**EXERCISE:** Pick out every line of the records below that contains the word "pixels", and copy each of those lines.

(Records contained in a dataset)

◆ ◆ ◆ ◆ ◆ ◆ ◆

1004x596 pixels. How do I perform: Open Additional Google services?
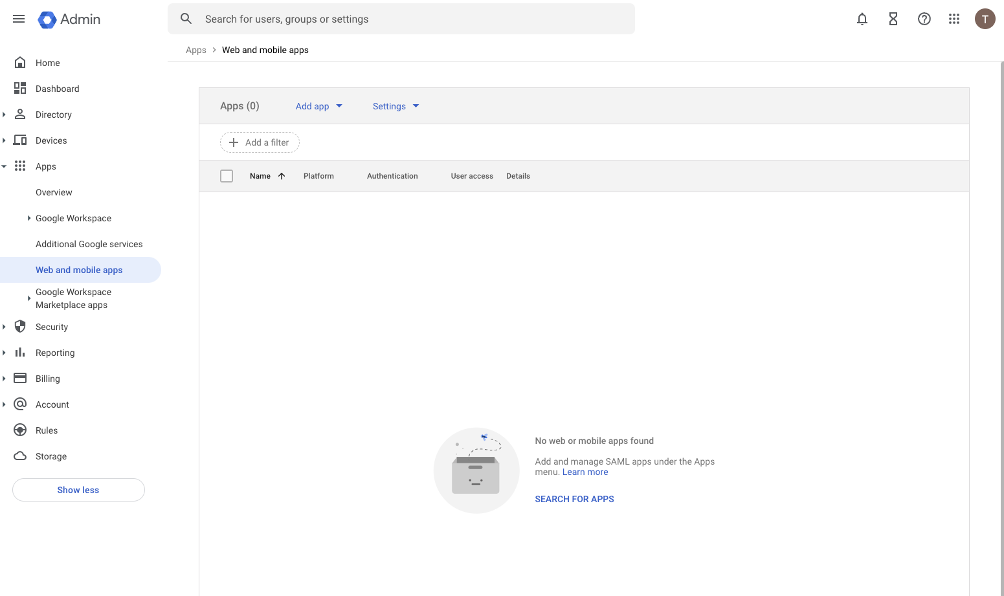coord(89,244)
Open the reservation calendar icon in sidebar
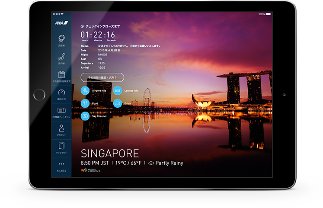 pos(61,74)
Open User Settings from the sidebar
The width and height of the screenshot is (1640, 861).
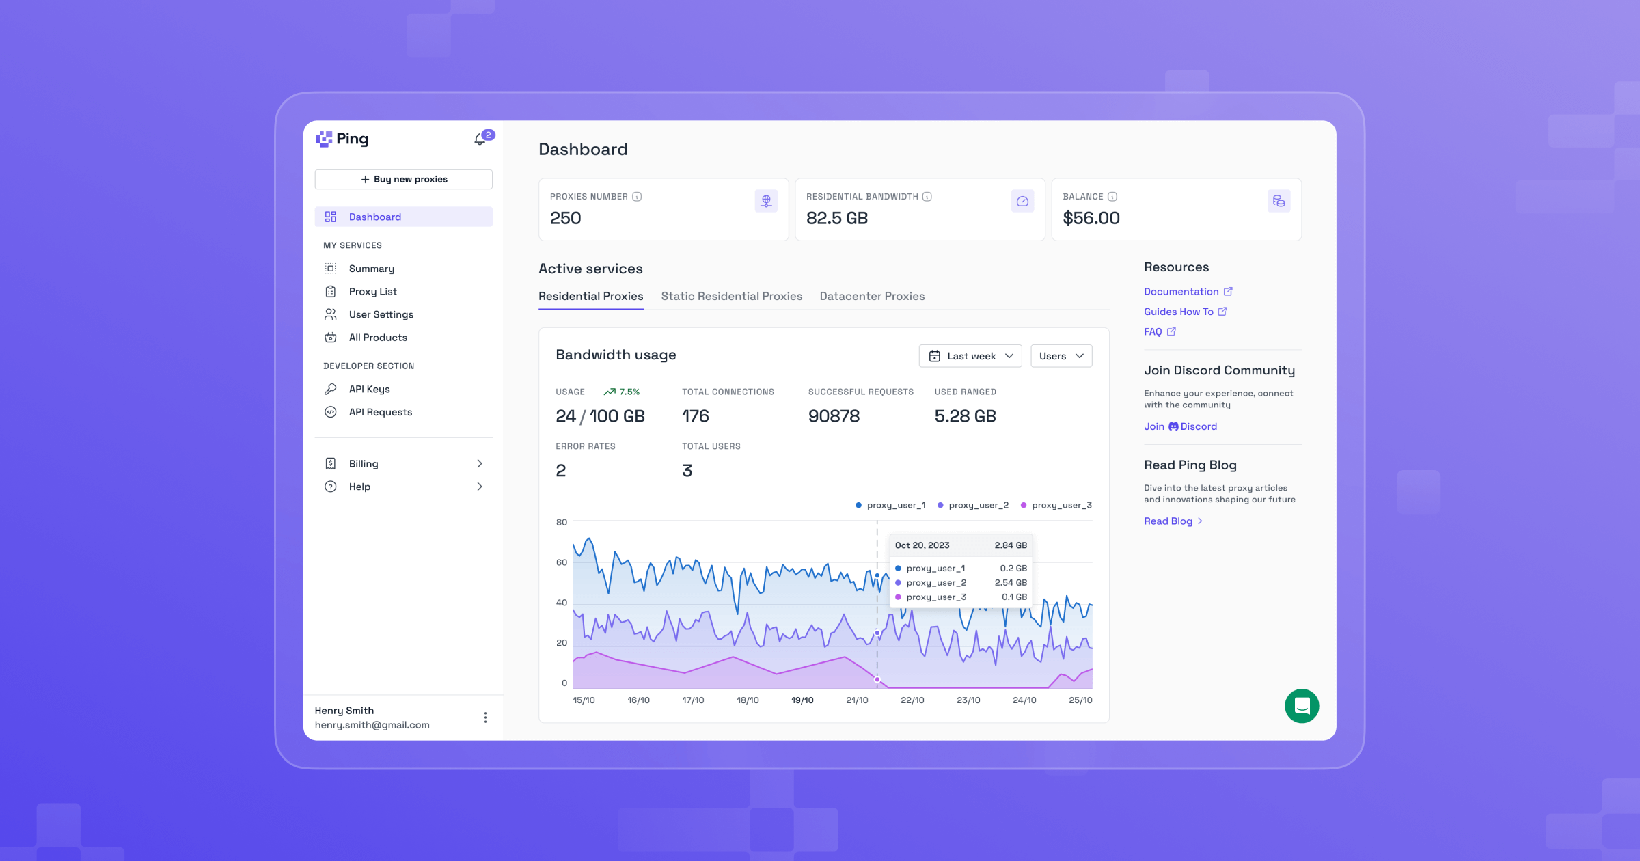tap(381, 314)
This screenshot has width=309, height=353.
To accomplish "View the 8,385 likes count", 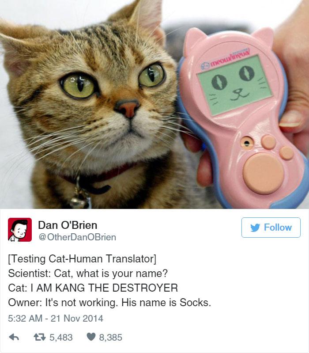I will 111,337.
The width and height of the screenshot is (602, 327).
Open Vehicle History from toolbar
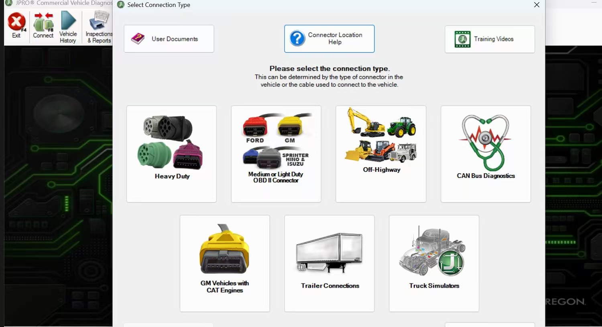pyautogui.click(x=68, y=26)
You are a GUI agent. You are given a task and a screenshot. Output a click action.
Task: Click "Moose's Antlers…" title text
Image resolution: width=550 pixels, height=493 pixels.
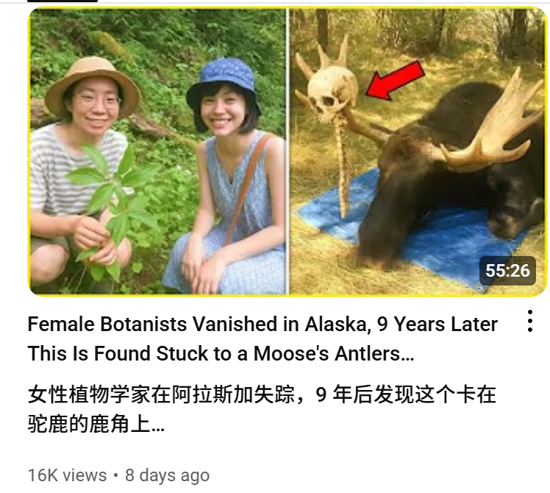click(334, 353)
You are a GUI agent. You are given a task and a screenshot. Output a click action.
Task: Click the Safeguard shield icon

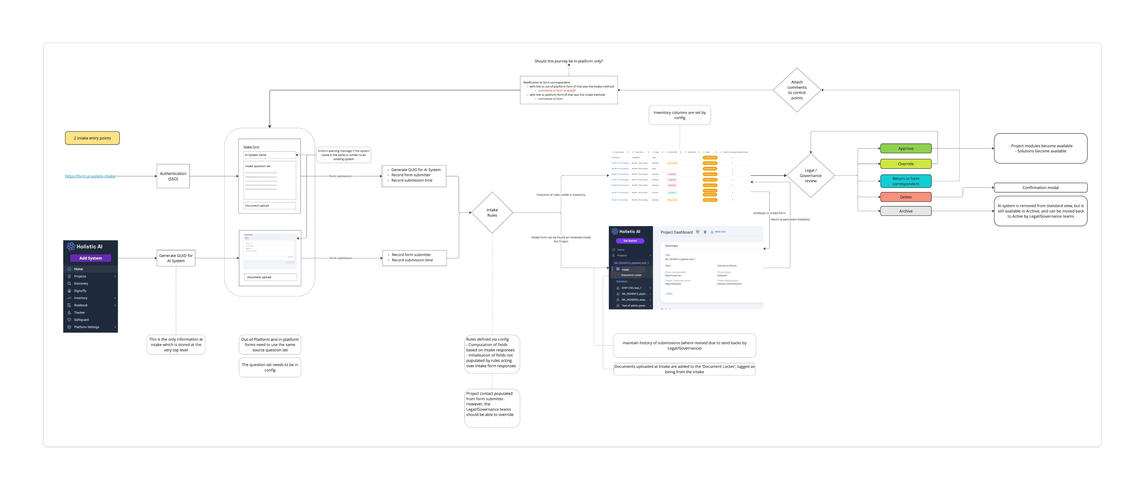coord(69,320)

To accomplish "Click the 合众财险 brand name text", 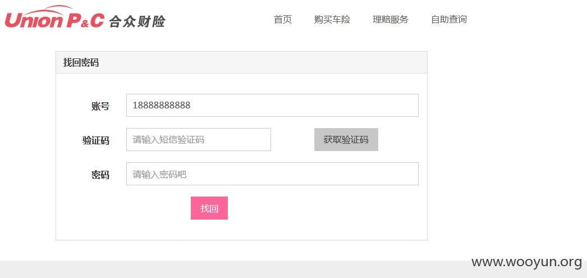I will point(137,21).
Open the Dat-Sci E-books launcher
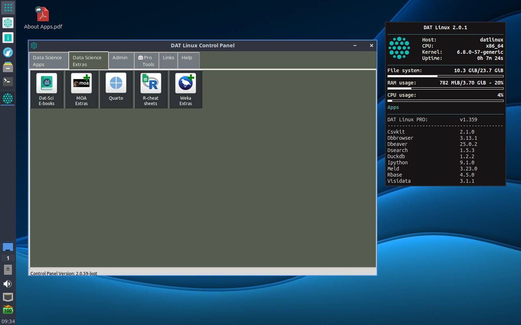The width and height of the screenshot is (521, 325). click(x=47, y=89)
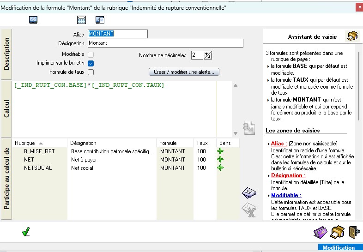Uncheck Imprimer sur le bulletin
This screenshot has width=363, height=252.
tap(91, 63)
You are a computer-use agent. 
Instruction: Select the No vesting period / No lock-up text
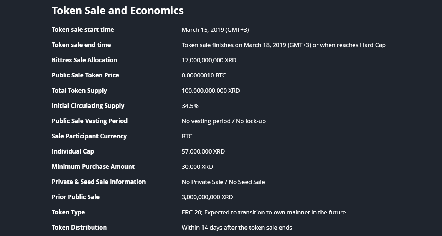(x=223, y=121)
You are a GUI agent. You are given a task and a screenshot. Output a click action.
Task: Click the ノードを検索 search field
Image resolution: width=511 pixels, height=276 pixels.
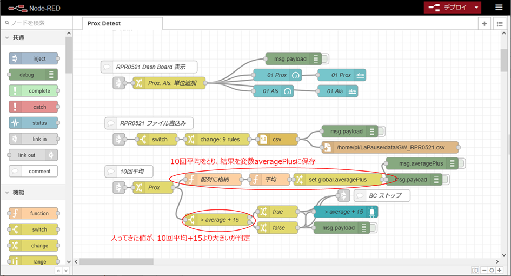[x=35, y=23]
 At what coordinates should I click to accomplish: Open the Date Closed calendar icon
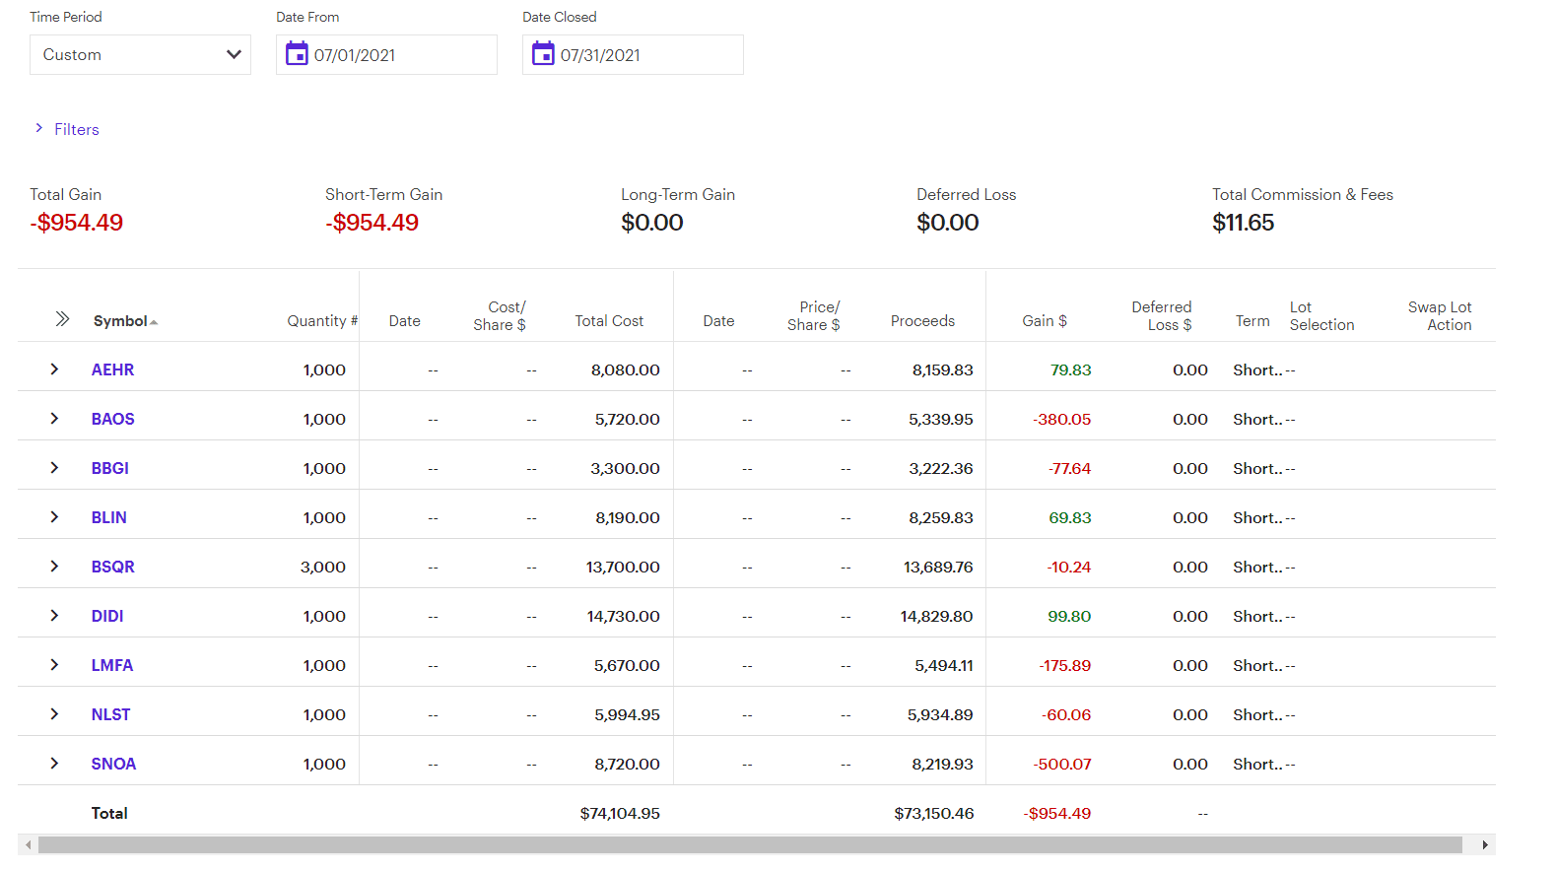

◆ ◆ ◆ ◆ ◆ ◆ ◆

**OUTPUT BELOW:**
1004x596 pixels. How do I perform: Open Additional Google services?
Image resolution: width=550 pixels, height=493 pixels.
Image resolution: width=511 pixels, height=276 pixels.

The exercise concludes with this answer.